A pobreza é uma desgraça, tem de ser tratada como tal, mas jamais pode ser aceite como fatalidade. As Nações Unidas, os líderes de diversas culturas e religiões, como por exemplo o Papa Francisco, dizem, insistentemente, que "a pobreza não é um desígnio mundial" e que são necessárias políticas estruturais dirigidas ao comportamento e às condições dos que não são pobres (desde logo aos ricos), com a consciência de que há que encetar transformações profundas da humanidade. Numa perspetiva conjuntural são louváveis as ações que atenuam as carências e os sofrimentos causados pela pobreza, mas confundir tais atitudes com o combate estrutural é hipocrisia pura.
Não se combate a pobreza com caridadezinha e com prestações pobres para os pobres.
É preciso tratar o pilar das políticas sociais respondendo às manifestações da pobreza com respostas robustas, por exemplo nos meios de apoio aos idosos e às crianças ou na proteção aos desempregados e, em simultâneo, atacar as suas causas profundas: desenvolvendo políticas públicas ofensivas que entram pelos campos da economia e da política fiscal; assegurando a prestação dos direitos universais a todas as pessoas nas áreas da saúde, do ensino e da habitação; garantindo regulação e efetividade das leis laborais, salários dignos e melhor qualidade do emprego; travando um forte combate cultural que leve a sociedade portuguesa a não ser tolerante perante a pobreza.

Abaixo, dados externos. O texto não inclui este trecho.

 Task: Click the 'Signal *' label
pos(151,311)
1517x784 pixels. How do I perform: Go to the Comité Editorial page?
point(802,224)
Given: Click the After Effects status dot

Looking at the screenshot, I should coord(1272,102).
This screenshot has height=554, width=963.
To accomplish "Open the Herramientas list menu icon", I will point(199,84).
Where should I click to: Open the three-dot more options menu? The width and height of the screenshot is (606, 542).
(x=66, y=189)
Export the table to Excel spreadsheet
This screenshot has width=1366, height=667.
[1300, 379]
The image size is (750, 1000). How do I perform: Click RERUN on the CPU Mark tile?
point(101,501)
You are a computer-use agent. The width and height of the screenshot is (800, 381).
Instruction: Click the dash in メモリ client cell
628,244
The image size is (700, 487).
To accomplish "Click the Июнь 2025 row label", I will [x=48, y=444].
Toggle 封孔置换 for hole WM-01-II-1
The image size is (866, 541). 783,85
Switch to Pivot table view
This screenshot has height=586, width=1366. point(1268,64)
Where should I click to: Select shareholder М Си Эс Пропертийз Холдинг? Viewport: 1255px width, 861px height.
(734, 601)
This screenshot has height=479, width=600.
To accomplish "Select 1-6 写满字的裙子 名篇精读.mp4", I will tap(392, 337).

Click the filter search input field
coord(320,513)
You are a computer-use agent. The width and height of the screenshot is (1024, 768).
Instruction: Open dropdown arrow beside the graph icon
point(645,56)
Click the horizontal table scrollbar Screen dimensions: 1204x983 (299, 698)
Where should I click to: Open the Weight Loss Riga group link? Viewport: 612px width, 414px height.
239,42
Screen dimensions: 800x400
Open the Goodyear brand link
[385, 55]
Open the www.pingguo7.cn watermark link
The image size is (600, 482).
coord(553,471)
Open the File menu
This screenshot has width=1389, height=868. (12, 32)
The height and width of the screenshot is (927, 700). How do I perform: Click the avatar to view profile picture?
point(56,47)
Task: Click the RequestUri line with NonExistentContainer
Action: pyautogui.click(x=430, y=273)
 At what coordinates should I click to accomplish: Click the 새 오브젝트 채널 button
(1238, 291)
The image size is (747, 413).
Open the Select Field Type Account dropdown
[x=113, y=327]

Os Orçamentos do Estado são expressões das nossas escolhas como sociedade e da coerência política com que encaramos os problemas.
O tempo da sua discussão constitui um momento propício para uma abordagem profunda dos caminhos para a erradicação da pobreza. Porque se trata de um processo transformador, é indispensável um bom diagnóstico e coragem política.
A tese de que primeiro se trata da criação da riqueza e depois das formas de a distribuir é uma das maiores trapaças com que se alimentam as políticas de baixos salários, a libertinagem contratual que raia o criminoso, as desigualdades e a pobreza. A distribuição da riqueza trata-se no momento em que se discutem as formas de assegurar o seu crescimento. Só esta simultaneidade possibilita compromissos entre as partes, através do diálogo e da negociação coletiva, para que o trabalho seja mais produtivo e a segurança social mais robusta.
A destruição progressiva da negociação coletiva, que já leva quase duas décadas, e a não atualização regular e justa das pensões de reforma e de prestações sociais estruturantes são os fatores que, provocando uma harmonização no retrocesso, mais alimentam a "eternização" da pobreza no nosso país.